(Records from a dataset)
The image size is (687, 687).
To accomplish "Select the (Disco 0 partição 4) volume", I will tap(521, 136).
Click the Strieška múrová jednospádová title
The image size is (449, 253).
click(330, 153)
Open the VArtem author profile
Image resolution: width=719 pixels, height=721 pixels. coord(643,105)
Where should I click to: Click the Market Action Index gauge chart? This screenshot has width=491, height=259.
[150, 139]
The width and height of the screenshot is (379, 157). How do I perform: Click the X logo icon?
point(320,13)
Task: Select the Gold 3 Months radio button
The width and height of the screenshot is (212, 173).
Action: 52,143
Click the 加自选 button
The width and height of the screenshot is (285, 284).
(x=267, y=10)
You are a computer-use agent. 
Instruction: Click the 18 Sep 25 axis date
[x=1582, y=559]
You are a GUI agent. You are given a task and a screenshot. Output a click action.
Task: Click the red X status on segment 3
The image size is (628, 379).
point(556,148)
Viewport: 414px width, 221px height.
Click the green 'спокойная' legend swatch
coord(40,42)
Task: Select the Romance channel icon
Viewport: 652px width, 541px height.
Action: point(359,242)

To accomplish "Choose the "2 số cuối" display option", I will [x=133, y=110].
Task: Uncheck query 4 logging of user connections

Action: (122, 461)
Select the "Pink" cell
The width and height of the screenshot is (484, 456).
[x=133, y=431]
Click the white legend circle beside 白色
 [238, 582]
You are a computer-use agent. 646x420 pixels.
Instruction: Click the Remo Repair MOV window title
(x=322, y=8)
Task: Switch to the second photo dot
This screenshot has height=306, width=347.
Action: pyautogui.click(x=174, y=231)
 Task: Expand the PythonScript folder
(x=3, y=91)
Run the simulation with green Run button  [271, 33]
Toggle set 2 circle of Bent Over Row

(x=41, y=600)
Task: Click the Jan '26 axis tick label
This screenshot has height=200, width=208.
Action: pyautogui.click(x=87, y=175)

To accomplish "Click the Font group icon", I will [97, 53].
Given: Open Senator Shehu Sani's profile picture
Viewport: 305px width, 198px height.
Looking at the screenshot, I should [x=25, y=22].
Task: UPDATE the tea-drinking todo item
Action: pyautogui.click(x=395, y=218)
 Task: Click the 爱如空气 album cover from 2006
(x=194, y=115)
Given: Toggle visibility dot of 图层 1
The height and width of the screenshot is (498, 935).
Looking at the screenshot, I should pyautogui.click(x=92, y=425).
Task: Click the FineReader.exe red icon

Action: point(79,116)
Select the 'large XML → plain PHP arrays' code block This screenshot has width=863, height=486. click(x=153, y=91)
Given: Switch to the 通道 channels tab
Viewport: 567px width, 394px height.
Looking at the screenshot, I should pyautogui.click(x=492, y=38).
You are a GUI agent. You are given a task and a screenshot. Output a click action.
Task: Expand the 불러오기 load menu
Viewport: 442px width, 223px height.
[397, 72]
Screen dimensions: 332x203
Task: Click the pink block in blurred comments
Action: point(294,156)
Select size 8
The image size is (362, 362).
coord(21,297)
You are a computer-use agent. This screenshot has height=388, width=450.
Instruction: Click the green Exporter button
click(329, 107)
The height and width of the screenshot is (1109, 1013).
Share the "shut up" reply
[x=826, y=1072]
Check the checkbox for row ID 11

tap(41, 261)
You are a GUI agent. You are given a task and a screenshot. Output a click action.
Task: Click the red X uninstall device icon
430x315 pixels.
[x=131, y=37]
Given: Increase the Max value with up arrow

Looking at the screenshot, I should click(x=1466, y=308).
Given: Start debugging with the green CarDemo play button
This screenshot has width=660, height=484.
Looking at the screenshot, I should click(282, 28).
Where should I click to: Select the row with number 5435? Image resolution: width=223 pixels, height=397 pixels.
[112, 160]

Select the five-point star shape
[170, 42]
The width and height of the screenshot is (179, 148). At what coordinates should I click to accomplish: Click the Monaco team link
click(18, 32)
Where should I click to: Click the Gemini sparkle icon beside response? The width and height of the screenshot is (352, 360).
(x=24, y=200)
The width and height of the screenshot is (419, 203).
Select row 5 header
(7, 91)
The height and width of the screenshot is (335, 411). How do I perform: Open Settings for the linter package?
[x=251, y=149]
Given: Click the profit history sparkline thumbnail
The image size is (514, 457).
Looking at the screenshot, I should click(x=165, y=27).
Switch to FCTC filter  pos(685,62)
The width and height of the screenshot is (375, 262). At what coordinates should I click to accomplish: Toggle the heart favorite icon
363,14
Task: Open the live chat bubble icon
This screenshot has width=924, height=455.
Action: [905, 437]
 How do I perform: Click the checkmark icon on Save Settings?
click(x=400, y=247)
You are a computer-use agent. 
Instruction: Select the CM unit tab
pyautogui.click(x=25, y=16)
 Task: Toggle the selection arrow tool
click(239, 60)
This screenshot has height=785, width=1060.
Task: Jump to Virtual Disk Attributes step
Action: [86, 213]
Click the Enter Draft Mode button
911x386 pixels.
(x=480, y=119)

[Required work] From the entries above, extract only the lines running from the one containing "Task: Select the Romance channel icon" through the one containing "Given: Switch to the 通道 channels tab", inclusive.

[Your response]
Task: Select the Romance channel icon
Viewport: 652px width, 541px height.
Action: point(359,242)

To accomplish "Choose the "2 số cuối" display option", I will [x=133, y=110].
Task: Uncheck query 4 logging of user connections

Action: (122, 461)
Select the "Pink" cell
The width and height of the screenshot is (484, 456).
[x=133, y=431]
Click the white legend circle beside 白色
 [238, 582]
You are a computer-use agent. 646x420 pixels.
Instruction: Click the Remo Repair MOV window title
(x=322, y=8)
Task: Switch to the second photo dot
This screenshot has height=306, width=347.
Action: pyautogui.click(x=174, y=231)
 Task: Expand the PythonScript folder
(x=3, y=91)
Run the simulation with green Run button  [271, 33]
Toggle set 2 circle of Bent Over Row

(x=41, y=600)
Task: Click the Jan '26 axis tick label
This screenshot has height=200, width=208.
Action: pyautogui.click(x=87, y=175)

To accomplish "Click the Font group icon", I will [97, 53].
Given: Open Senator Shehu Sani's profile picture
Viewport: 305px width, 198px height.
Looking at the screenshot, I should [x=25, y=22].
Task: UPDATE the tea-drinking todo item
Action: pyautogui.click(x=395, y=218)
 Task: Click the 爱如空气 album cover from 2006
(x=194, y=115)
Given: Toggle visibility dot of 图层 1
The height and width of the screenshot is (498, 935).
Looking at the screenshot, I should pyautogui.click(x=92, y=425).
Task: Click the FineReader.exe red icon

Action: point(79,116)
Select the 'large XML → plain PHP arrays' code block This screenshot has width=863, height=486. click(x=153, y=91)
Given: Switch to the 通道 channels tab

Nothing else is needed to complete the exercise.